Fan may not be a big enough word to describe William Rose. Teammate might be a better fit. For the last three seasons he has run onto the football field with the team, endured long bus rides and stormed the sidelines yelling encouraging words to the Deerfield-Windsor School Knights
As he roams the sidelines prior to kick off he screams, “Let’s go!” The players slap his shoulder and call him “Main Man” as he runs past.
At age 20, William never played a snap, but his contribution to the Knights is significant.
“They see me and they get fired up. I see them and I get fired up. That is my job, get them focused and fired up, so they can take care of business” he says with pride. “The coaches like me to get on to them and make them work harder.”
As the Knights celebrated at mid-field after their semifinal victory over Pinecrest last week, William ran through the crowd screaming, “One more. One more!” His crutches moved faster than his legs as he wove in and out of players, parents and students. Cerebral palsy robbed William of the opportunity to play, but it doesn’t take away his chance to contribute to the Knights, who will try to defend their GISA AAA state championship Friday at home.
William’s younger brother, star fullback and defensive end Quinton Adkins, is a senior and will play his last game for DWS on Friday night. Next year may find Quinton on a college roster, but William may be a permanent fixture on the sidelines off Stuart Drive.
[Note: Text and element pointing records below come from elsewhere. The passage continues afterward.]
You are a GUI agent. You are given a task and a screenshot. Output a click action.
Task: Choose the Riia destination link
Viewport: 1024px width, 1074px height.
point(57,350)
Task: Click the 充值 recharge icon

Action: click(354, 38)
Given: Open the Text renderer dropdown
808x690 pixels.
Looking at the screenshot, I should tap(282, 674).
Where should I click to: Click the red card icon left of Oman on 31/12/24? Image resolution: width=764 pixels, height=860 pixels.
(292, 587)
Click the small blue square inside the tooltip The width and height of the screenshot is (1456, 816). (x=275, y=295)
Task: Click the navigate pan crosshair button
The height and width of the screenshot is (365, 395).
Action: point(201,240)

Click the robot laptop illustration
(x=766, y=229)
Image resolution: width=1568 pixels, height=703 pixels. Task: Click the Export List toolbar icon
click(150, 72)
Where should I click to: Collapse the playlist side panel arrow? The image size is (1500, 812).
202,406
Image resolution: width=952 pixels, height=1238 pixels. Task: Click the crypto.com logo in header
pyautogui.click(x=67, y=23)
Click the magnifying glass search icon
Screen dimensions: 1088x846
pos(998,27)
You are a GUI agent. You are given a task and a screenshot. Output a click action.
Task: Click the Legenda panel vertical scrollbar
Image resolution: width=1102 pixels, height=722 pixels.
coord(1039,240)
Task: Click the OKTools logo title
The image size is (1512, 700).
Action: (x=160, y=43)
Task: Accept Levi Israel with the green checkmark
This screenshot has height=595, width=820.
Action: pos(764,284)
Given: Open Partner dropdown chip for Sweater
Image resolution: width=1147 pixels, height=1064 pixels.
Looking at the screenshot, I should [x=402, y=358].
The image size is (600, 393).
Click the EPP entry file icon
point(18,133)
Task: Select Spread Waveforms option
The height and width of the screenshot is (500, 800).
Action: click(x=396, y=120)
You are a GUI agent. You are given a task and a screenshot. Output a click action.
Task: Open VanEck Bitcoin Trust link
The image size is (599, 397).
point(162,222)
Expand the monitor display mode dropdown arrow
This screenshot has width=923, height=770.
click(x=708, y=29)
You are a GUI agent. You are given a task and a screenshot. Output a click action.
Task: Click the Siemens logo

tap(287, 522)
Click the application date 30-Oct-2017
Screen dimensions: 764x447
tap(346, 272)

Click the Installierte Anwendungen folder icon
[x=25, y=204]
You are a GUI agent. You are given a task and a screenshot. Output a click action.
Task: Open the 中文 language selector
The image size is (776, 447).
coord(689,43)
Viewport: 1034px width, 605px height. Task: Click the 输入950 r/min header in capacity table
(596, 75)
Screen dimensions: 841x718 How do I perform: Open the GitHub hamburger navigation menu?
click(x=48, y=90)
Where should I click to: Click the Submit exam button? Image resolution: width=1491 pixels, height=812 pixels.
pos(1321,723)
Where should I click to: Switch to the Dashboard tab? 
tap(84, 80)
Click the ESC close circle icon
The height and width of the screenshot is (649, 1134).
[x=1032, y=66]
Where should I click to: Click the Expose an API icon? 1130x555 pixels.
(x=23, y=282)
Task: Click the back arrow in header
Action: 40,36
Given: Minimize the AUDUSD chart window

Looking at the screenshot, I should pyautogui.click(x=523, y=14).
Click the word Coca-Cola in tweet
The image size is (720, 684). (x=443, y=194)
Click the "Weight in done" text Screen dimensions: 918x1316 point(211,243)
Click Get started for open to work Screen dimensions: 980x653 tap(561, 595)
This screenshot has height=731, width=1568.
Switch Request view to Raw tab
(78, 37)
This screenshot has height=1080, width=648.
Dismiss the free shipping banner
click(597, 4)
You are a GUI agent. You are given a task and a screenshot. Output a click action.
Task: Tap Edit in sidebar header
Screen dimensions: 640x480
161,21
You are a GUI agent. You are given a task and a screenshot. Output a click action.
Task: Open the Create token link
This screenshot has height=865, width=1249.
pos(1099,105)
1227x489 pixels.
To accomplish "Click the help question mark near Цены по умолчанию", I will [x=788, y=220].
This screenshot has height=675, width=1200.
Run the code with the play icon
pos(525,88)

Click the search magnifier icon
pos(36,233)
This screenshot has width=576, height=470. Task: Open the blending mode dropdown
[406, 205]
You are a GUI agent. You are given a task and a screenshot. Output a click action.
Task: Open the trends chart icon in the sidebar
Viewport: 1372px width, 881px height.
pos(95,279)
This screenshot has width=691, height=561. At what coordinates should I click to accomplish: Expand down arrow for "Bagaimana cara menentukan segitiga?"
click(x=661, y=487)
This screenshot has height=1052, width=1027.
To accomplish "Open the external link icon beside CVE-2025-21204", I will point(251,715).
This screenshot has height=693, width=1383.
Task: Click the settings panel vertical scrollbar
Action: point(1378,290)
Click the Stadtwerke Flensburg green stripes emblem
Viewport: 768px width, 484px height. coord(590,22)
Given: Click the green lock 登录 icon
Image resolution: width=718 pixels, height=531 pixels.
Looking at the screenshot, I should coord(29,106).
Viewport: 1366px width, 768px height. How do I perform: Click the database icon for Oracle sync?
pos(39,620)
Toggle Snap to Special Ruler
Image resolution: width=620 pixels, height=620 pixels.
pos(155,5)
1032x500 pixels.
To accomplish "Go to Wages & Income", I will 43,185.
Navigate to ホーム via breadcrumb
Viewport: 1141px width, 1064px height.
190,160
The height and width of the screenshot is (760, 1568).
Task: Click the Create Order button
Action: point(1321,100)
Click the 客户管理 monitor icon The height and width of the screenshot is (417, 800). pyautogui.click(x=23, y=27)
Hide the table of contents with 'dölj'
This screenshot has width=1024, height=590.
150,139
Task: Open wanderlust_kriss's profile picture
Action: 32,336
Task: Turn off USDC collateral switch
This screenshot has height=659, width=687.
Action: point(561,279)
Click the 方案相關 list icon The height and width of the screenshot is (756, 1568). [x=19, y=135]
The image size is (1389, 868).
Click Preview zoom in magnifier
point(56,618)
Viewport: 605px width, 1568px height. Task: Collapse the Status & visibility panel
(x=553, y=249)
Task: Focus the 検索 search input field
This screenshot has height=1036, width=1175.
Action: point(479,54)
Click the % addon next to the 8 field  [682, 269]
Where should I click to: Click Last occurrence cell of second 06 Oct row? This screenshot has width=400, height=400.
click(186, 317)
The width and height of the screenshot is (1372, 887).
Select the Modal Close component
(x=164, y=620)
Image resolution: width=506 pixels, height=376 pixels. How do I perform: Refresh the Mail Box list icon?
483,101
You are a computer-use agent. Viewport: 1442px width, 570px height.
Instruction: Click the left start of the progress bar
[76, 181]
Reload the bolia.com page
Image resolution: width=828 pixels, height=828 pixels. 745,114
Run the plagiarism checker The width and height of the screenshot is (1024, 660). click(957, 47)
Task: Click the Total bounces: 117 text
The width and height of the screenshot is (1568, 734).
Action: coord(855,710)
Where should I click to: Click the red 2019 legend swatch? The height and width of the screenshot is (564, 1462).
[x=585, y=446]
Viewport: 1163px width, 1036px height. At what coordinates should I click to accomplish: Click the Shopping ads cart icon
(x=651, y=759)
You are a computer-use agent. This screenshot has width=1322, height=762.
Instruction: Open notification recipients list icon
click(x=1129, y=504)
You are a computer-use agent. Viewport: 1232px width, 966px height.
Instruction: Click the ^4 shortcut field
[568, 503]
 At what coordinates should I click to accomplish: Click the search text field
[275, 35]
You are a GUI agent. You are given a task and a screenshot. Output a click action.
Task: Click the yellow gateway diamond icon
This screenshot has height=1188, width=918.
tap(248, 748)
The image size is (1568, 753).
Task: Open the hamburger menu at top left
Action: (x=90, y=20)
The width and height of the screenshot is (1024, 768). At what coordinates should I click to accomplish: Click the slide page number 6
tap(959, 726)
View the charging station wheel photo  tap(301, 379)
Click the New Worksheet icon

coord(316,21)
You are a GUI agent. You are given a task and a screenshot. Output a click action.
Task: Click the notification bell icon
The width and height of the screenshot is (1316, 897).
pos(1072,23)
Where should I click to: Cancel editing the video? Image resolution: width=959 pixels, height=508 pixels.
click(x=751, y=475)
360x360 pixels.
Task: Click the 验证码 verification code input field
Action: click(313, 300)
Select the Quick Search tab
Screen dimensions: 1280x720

“He loves it down there,” said Quinton. “He really feels at home and is a part of something.”
“I am not really sure how this all evolved,” said DWS head coach Allen Lowe. “He started coming to watch practice when Quinton started playing, and ever since, he has been a huge inspiration to all of us.”
Now, three years after showing up at his first practice, William has his own locker, jersey, and helmet. His status as the team’s inspirational leader is unchallenged, and he is often heard fussing at and with players about their effort.
“They all really like having him around. If he misses a practice the other players and coaches ask where he is. There is less energy when he is not out there,” said Quinton. “Of course I love having him there because he is my brother, but you can tell the rest of the team feels the same way.”
William is so inner-woven into the fabric of the Knights that the players know not to bend down to help him after one of his many spills down the steps, on the field or in the hall. Hands coming down to lift him bring a growl of, “I can do it!”
After one recent fall, as William fought to successfully lift himself up from the ground a Knight fan walked by, grinned and said, “If everyone on our team has that much heart, we will never lose a game.”